JCM Berne brings his superhero space opera down to Earth in Return of the Griffin, the second installment in his Hybrid Helix trilogy.
As the hybrid son of a human mother and alien il’Drach father, Rohan is born with a range of extraordinary abilities including super strength, toughness, and the power to fly, making him one of the most formidable forces in the known universe. However, Rohan would rather live a peaceful life as a Tow Chief Second Class on the sentient space station, Wistful.
Rohan reconsiders his retirement from superhero duties as a crisis on Earth threatens the extinction of humankind. Rohan returns to his home planet after a ten-year hiatus, reassuming his superhero persona as the Griffin. He joins forces with a ragtag group of heroes devoted to saving Earth from an unlikely lineup of villains including ten-kiloton land sharks and anthropomorphized cephalopods.

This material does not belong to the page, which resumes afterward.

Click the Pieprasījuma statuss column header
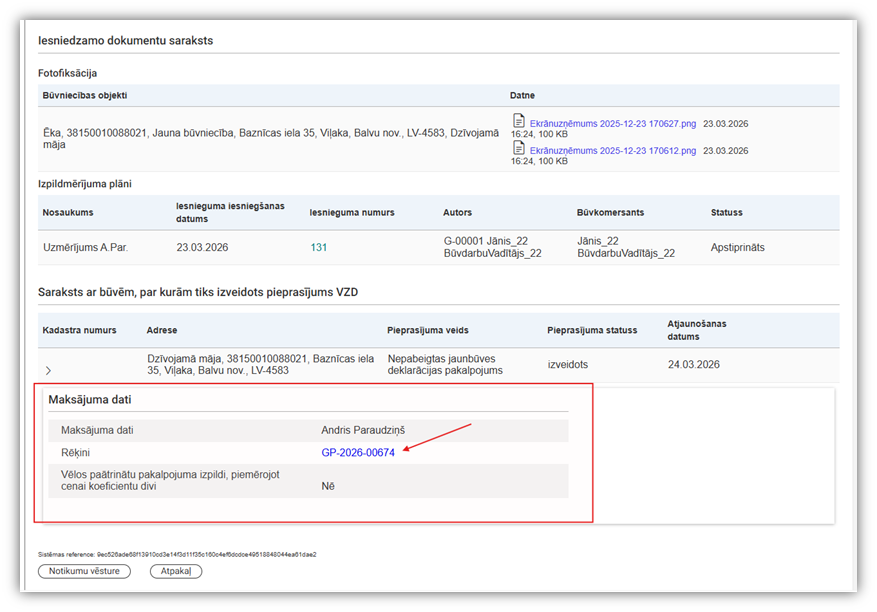Screen dimensions: 877x612 coord(591,330)
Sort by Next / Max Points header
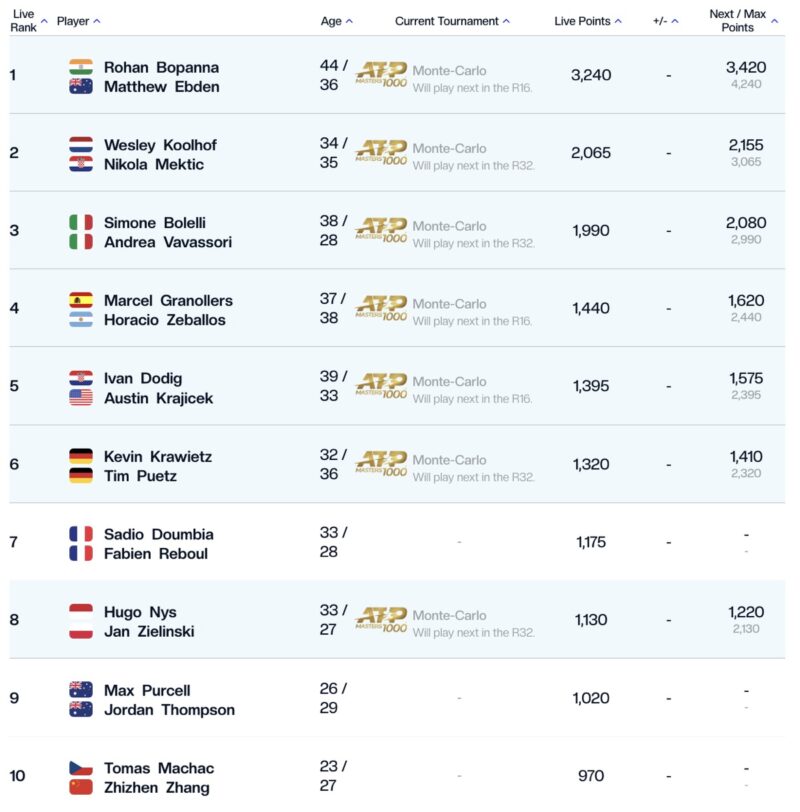Image resolution: width=800 pixels, height=812 pixels. pyautogui.click(x=738, y=21)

Beyond these over-the-top animal antagonists, Return of the Griffin also features a cutting parody of ultra-right wing political extremists, a group of “pale men with long beards [who] wore shirts printed with Humans First and red hats that read Make Earth Great Again.” These self-described Proud Guys believe that the land sharks are not an existential threat to humanity, but rather a conspiracy invented by liberal corporations. The spot-on satire of Trumpian politics is the most hilarious part of this genuinely funny book, making me laugh out loud several times.
Unfortunately, most of the supporting cast from the first book, Wistful Ascending, are jettisoned in Return of the Griffin, which introduces a new set of side characters who are not as well developed. I found myself missing many of the friends I had made in the first book.

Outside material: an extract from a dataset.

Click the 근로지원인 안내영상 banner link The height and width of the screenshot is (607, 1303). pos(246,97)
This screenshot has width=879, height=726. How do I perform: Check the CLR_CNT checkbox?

On the positive side, JCM Berne improves the pacing and flow of his story in Return of the Griffin, delivering more consistently fast-paced action throughout the novel. Berne wisely chooses to forgo the coffee breaks which interrupted the flow of his previous book.
Return of the Griffin is a lot of fun, and it also does a commendable job depicting Rohan’s internal struggles as he faces family and friends from his past life. After running away for ten years, he continues to make questionable decisions upon his return to Earth and must deal with the inevitable consequences. Nevertheless, the downside of the book’s overtly humorous tone is that it doesn’t plumb the same level of dark emotional depth as in the latter part of Wistful Ascending.
As a whole, Return of the Griffin works most effectively as a satire, delivering on its promise of a witty, action-packed story with plenty of laugh-out-loud moments.